Summary: Non-Europeans, especially Māori, have poorer access to key stroke interventions and experience poorer outcomes, according to a nationwide prospective observational study. The study recruited 2379 adults with confirmed stroke from 28 New Zealand hospitals between 1 May and 31 October 2018 and included 11.5% Māori, 4.8% Pacific peoples, and 4.8% Asian peoples. Compared with Europeans, non-Europeans were younger, had more risk factors, had reduced access to acute stroke units (adjusted odds ratio 0.78; 95% CI 0.60-0.97), and were less likely to receive a swallow screen within 24 hours of arrival (adjusted odds ratio 0.72; 95% CI 0.53-0.99) or MRI imaging (odds ratio 0.66; 95% CI 0.52-0.85). Fewer non-Europeans had a favourable modified Rankin Scale score at 3 (adjusted odds ratio 0.67; 95% CI 0.47-0.96, 6 (adjusted odds ratio 0.63; 95% CI 0.40-0.98) and 12 months (adjusted odds ratio 0.56; 95% CI 0.36-0.88). In addition, Māori were less frequently prescribed anticoagulants (odds ratio 0.68; 95% CI 0.47-0.98) and were more likely to die within 12 months (adjusted odds ratio 1.76; 95% CI 1.07-2.89). The study authors concluded that further optimisation of stroke care, targeting high-priority populations, is needed to achieve equity.
Comment: This article not only describes the inequities in a care pathway (for stroke here), and the impacts on outcomes, but specifically mentions Māori-led solutions. The journal’s editors, in commenting on this paper, recommended further solution-focussed research to achieve equity, such as this project from 2020 - https://www.ahajournals.org/doi/ full/10.1161/STROKEAHA.120.032442.
Reference: Lancet Reg Health West Pac. 2022; 20:100358.
Authors: Reid AL et al.
Summary: A retrospectively designed prospective cohort study has shown that Māori are more likely to be admitted to intensive care units after trauma or with sepsis than European patients, and are more likely to die within 180 days.

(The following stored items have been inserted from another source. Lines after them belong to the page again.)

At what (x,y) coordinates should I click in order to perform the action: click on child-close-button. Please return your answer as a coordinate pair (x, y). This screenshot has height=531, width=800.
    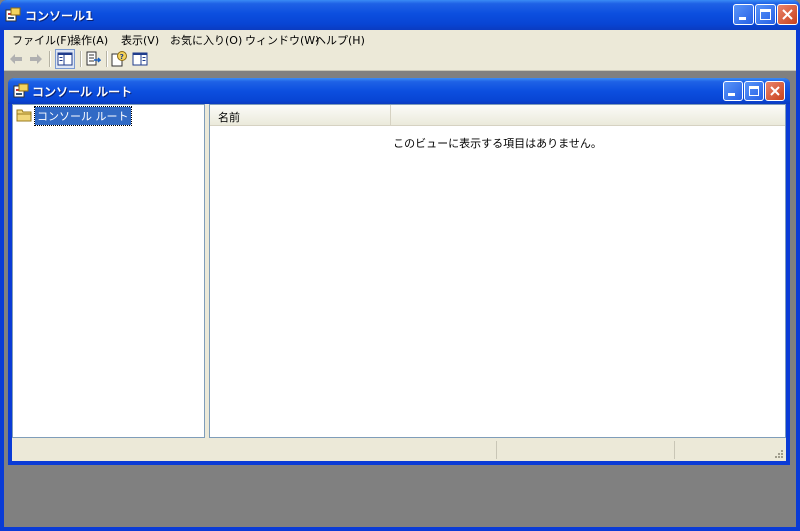
    Looking at the image, I should click on (775, 91).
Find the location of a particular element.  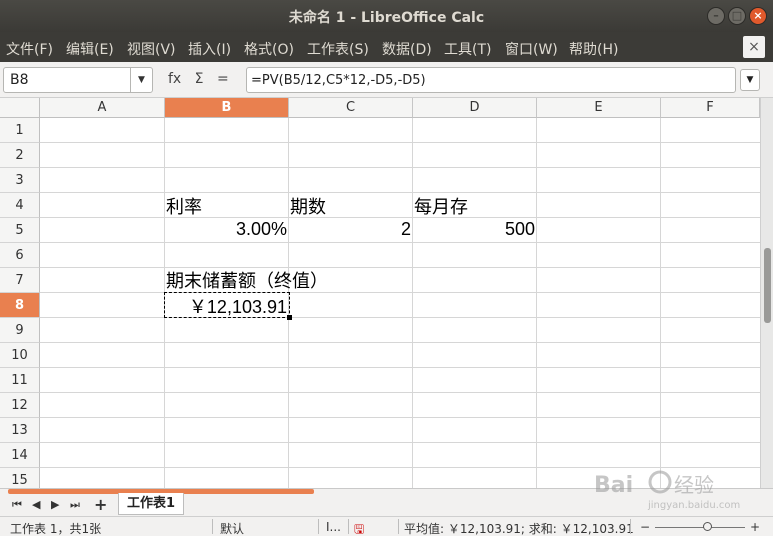

sheet-info: 工作表 1，共1张 is located at coordinates (56, 529).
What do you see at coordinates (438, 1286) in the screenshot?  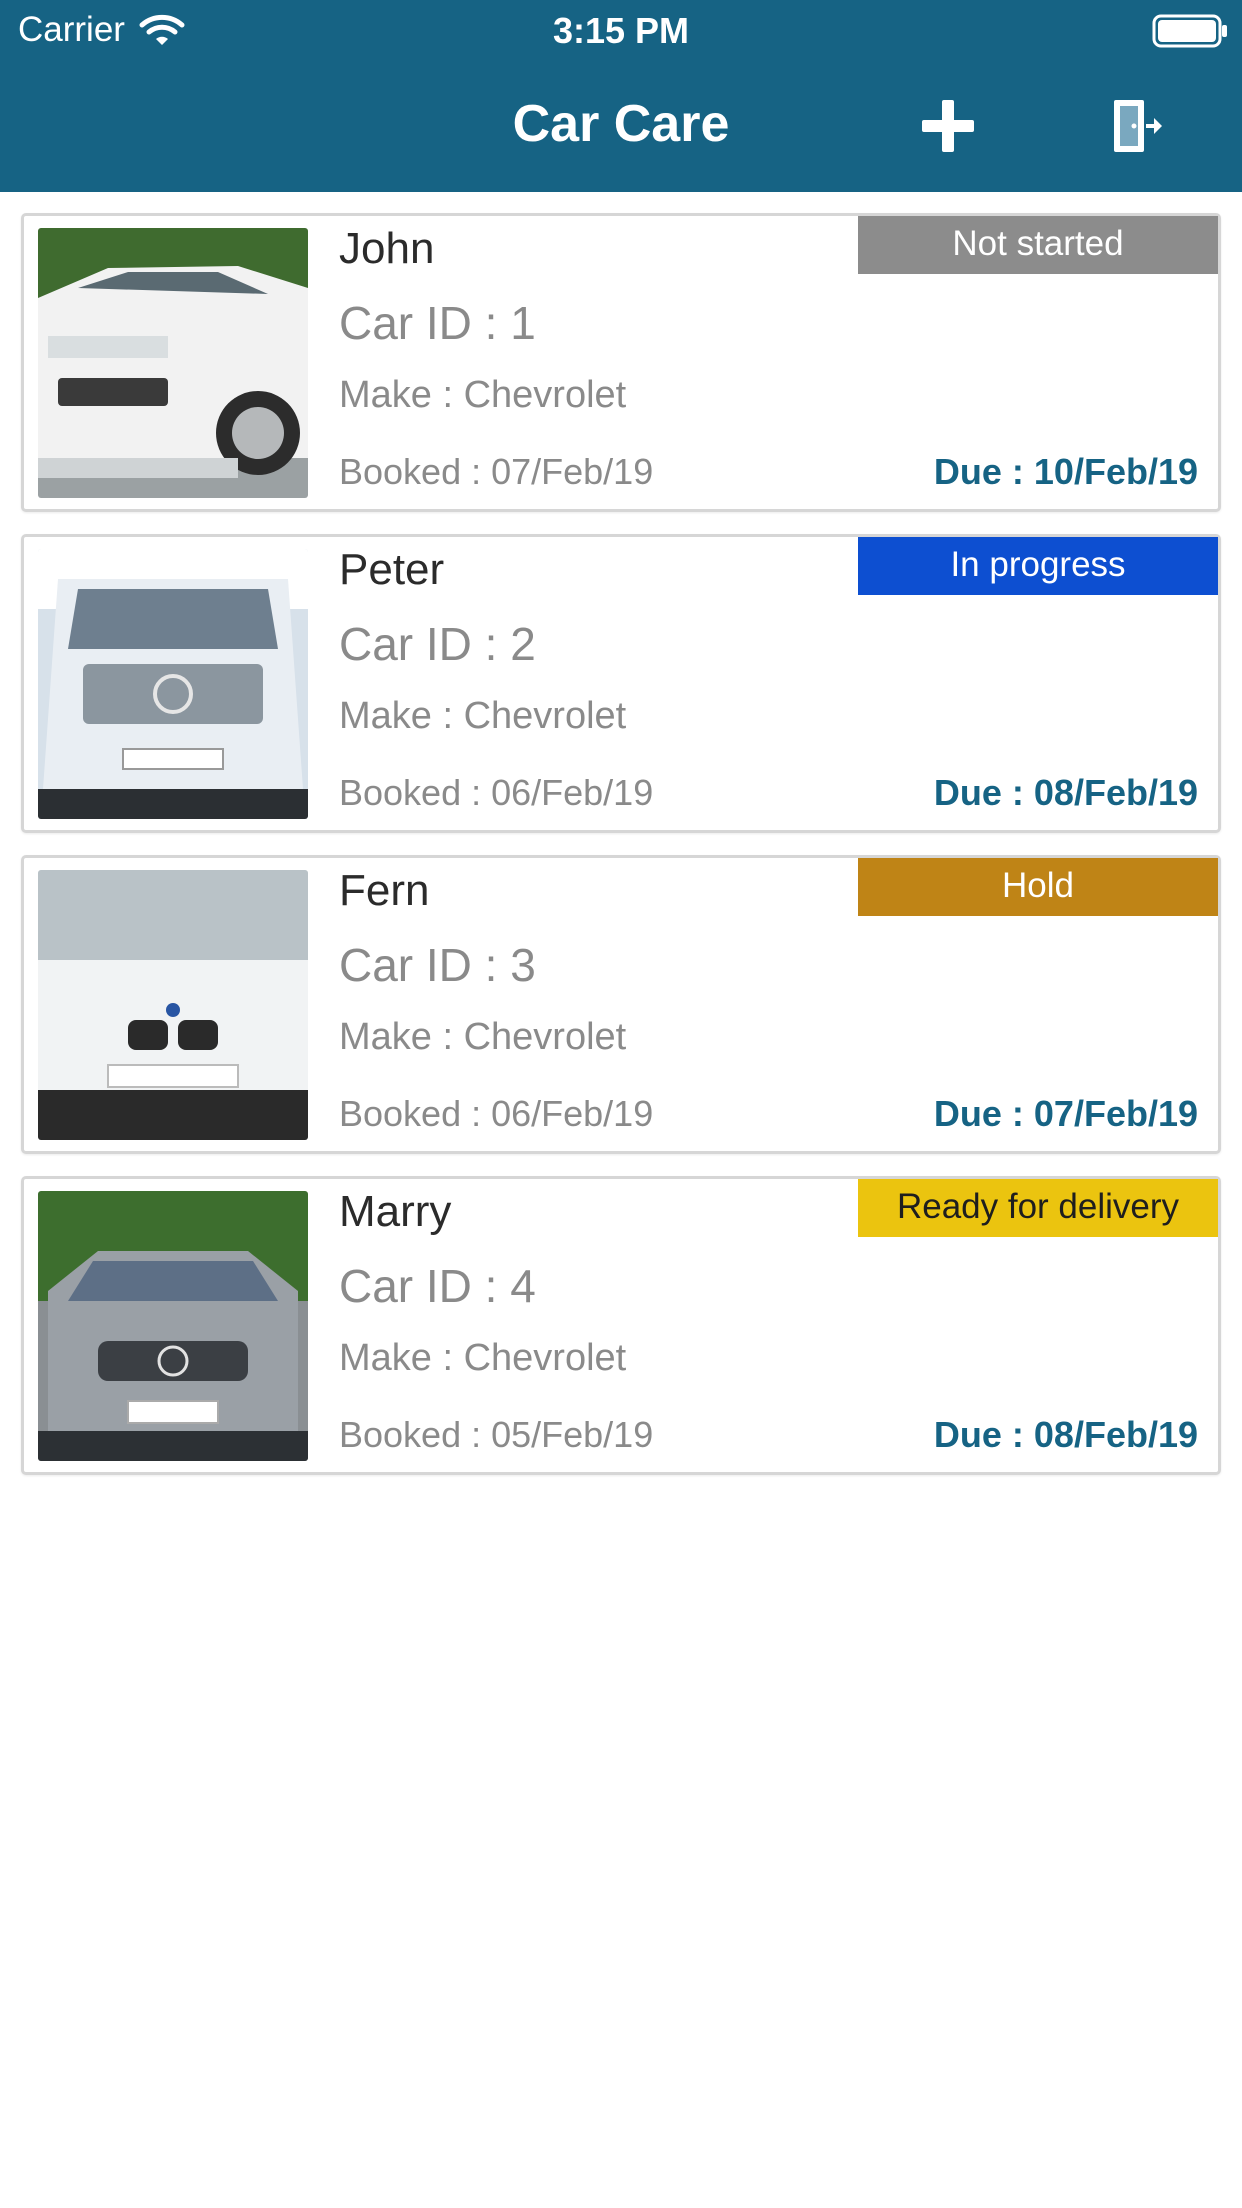 I see `car-id: Car ID : 4` at bounding box center [438, 1286].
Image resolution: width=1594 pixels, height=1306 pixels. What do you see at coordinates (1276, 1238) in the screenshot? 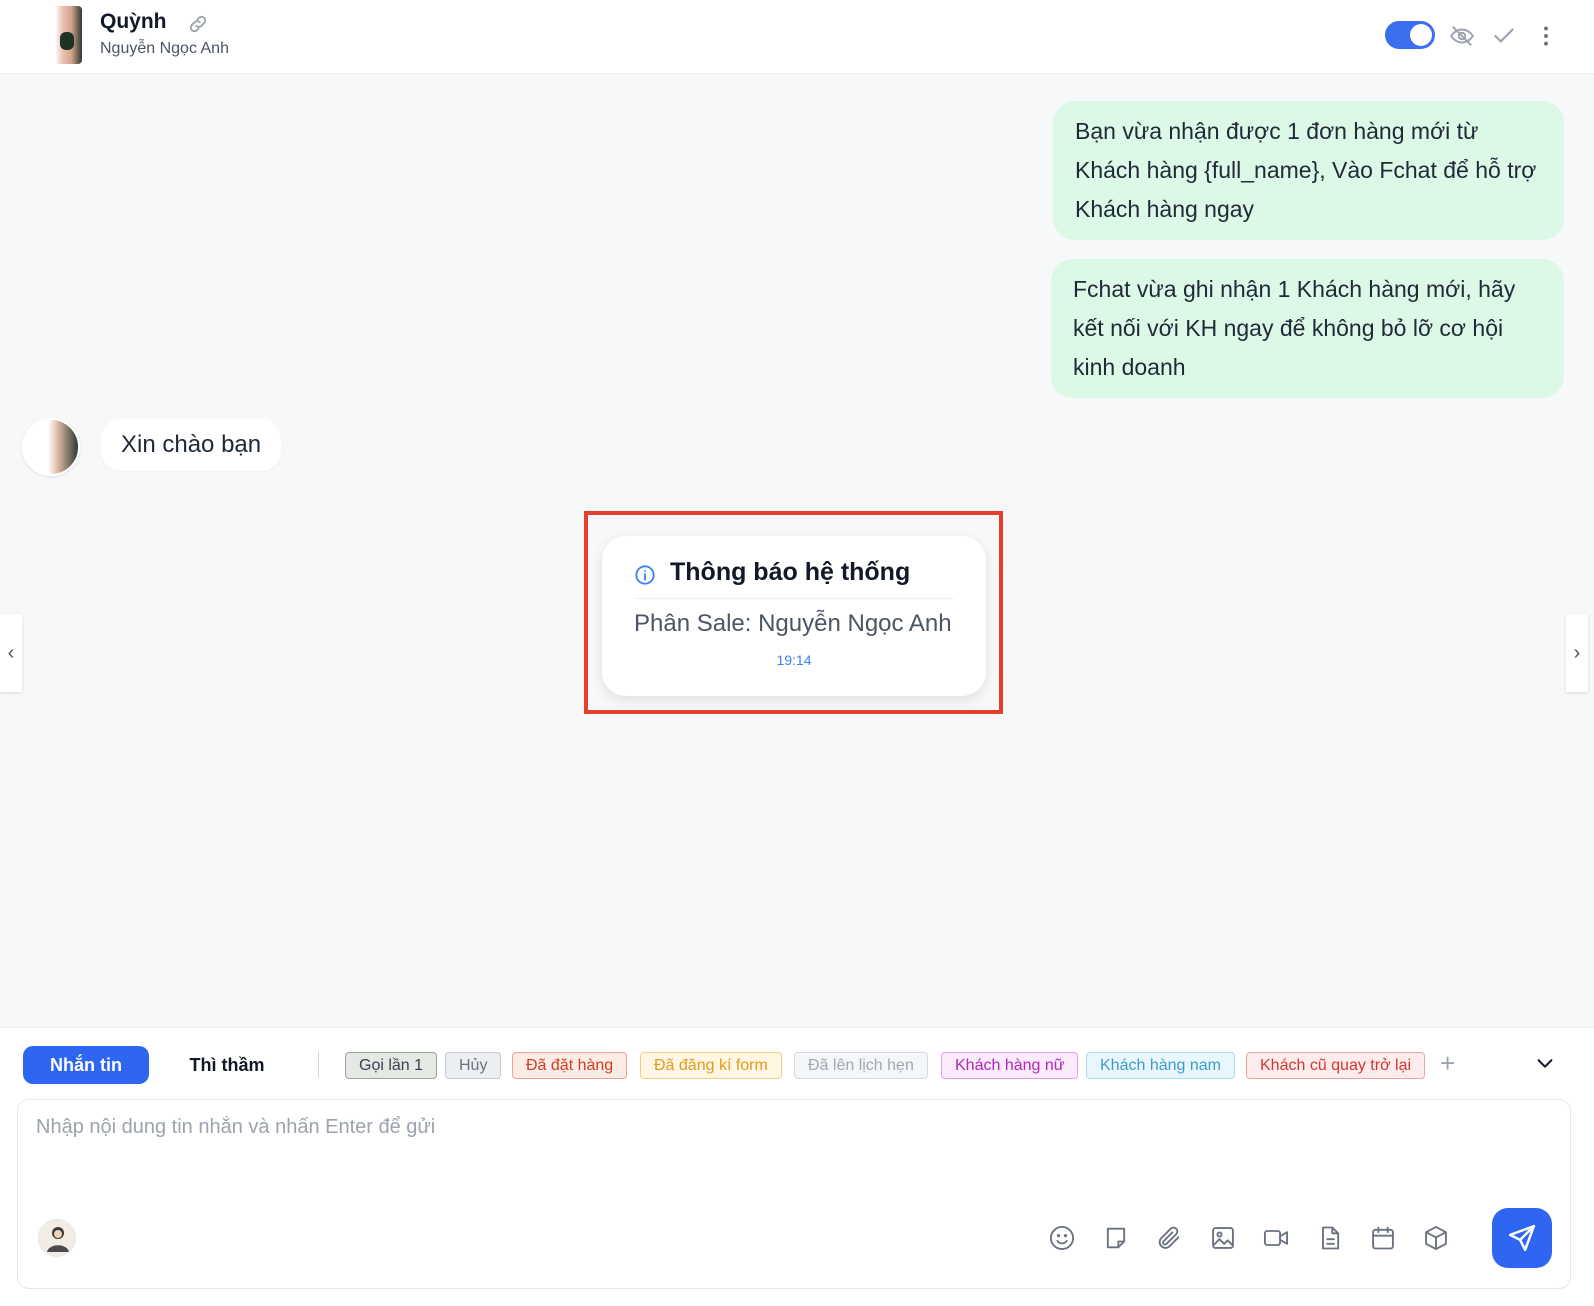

The study used data from the Ministry of Health National Minimum Dataset matched to the Australia New Zealand Intensive Care Society Centre for Outcome and Resource Evaluation Adult Patient Database. On average, Māori admitted to intensive care units were 13 years younger than European patients. Of 9681 Māori patients and 42,781 European patients, 10% and 5.2%, respectively, were admitted after trauma, and 7.6% and 4.4%, respectively, with sepsis. The odds of dying with 180 days of intensive care unit admission was 1.08 (95% CI 1.02-1.15) for Māori vs European patients. When adjusted for age, the risk of dying increased substantially, but decreased after adjustment for admission source and type, and after accounting for Māori having a higher comorbidity index and more severe illness than European patients. In the final model, after adjustment for all specified variables, Māori ethnicity was not associated with mortality at 180 days.
Reference: NZ Med J. 2022;135(1550):26-46.
Authors: Montoya L et al.
Summary: In a systematic review of 39 studies published up to September 2021 investigating major trauma in New Zealand, Māori men had the highest incidence of both fatal and non-fatal trauma when viewed by ethnicity. Motor vehicle crashes and falls were the most common mechanism of injury among all trauma patients across all age groups. Patients with the highest injury severity scores had the longest hospital stays. The authors concluded that further analytical studies are needed to investigate factors impacting survival from major trauma.
Comment: The thing that most caught my eye for these two papers was the importance of having an excellent registry/database. As a result, services, researchers, clinicians and whānau can monitor care and outcomes. Given our recent experience with the COVID-19 pandemic and limited ability/agility to report on it, it’s great to see the government supporting the development of a register for infectious diseases.
Reference: NZ Med J. 2022;135(1550):86-110.